▸ **GOAL OF THE EXERCISE**: Write out exactly, with no other output, the lines below from the one that contains "Screenshot is 816x2576." through the end.

▸ **EXERCISE MATERIALS**:
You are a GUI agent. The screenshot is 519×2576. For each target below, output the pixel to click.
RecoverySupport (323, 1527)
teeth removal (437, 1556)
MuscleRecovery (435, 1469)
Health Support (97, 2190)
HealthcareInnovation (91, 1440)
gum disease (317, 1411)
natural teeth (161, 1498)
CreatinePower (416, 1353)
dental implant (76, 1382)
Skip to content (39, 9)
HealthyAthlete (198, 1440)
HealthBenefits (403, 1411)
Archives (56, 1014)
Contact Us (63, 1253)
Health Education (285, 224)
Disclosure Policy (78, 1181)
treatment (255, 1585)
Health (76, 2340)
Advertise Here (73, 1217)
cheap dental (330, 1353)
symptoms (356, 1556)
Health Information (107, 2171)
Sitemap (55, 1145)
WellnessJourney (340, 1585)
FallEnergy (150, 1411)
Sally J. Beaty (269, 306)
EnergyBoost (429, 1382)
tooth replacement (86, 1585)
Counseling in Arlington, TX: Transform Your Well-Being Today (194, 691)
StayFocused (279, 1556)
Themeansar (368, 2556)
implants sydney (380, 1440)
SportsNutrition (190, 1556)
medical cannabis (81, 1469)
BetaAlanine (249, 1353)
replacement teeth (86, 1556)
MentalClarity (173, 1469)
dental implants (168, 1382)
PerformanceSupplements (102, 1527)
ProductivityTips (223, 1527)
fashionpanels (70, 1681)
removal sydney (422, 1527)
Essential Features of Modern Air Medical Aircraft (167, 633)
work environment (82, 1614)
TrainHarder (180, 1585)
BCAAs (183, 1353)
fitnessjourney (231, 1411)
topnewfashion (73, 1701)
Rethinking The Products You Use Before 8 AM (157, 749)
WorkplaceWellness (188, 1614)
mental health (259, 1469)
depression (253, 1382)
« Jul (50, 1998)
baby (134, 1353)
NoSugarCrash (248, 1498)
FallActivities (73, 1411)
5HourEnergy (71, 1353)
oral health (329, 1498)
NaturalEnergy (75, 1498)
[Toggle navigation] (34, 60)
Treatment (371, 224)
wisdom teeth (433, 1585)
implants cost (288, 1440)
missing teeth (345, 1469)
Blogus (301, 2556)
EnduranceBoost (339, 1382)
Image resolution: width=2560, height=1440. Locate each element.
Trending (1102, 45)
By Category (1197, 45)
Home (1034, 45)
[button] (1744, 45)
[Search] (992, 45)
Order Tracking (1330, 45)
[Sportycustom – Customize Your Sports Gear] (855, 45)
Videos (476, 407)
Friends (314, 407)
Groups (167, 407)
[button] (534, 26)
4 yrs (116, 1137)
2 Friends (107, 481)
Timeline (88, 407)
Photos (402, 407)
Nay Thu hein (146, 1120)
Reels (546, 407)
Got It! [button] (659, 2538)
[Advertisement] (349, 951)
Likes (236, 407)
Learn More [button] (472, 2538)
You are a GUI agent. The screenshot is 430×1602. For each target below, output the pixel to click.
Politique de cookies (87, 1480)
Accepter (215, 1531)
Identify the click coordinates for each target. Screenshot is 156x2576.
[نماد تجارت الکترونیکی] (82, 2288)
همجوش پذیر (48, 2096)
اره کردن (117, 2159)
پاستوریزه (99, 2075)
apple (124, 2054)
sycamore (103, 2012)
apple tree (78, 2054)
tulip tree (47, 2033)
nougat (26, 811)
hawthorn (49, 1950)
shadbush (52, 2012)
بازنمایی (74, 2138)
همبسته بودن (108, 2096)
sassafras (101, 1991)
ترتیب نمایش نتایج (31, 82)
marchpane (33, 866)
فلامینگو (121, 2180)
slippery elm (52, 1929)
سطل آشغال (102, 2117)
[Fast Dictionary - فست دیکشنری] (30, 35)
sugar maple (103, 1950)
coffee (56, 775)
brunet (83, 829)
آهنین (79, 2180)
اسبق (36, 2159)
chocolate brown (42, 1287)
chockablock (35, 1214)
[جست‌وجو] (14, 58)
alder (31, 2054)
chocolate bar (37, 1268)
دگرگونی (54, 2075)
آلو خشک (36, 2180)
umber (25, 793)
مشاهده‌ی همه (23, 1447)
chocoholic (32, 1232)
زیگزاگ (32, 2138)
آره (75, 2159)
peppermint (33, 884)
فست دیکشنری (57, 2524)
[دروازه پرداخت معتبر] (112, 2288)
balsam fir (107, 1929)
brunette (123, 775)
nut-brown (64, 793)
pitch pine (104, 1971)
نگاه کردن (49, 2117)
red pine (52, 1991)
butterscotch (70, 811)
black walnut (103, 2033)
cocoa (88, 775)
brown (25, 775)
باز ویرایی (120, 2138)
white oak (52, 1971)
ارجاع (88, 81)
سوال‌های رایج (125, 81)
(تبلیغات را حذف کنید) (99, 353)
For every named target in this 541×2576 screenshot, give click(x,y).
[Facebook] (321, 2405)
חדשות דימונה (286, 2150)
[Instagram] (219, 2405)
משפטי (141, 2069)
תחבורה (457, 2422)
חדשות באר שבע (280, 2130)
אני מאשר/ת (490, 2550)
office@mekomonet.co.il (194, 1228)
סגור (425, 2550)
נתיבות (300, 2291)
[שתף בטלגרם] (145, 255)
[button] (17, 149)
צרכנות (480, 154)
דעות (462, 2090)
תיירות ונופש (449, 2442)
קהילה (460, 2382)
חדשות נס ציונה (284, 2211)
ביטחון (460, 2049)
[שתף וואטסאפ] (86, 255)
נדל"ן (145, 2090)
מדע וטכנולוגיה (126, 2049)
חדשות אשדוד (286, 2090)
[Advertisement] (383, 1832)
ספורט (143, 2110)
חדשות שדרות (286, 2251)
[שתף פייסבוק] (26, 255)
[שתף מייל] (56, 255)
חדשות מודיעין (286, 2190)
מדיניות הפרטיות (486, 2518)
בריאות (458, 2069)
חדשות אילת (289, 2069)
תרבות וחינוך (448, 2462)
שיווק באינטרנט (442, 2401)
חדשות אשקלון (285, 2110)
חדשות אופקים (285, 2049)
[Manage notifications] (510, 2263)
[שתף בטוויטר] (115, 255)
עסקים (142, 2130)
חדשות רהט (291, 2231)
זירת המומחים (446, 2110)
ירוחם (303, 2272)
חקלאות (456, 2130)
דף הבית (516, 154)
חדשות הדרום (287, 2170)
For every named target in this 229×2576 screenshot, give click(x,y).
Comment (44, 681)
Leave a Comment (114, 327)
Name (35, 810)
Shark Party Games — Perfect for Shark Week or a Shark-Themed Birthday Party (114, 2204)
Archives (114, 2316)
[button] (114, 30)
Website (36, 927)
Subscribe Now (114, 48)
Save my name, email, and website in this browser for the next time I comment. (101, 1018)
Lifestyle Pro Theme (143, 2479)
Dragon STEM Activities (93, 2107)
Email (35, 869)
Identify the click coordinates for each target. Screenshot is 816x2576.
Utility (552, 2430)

▸ **RESULT OF THIS EXERCISE**:
Identify the click coordinates for each target. Screenshot is 816x2576.
Utility (552, 2430)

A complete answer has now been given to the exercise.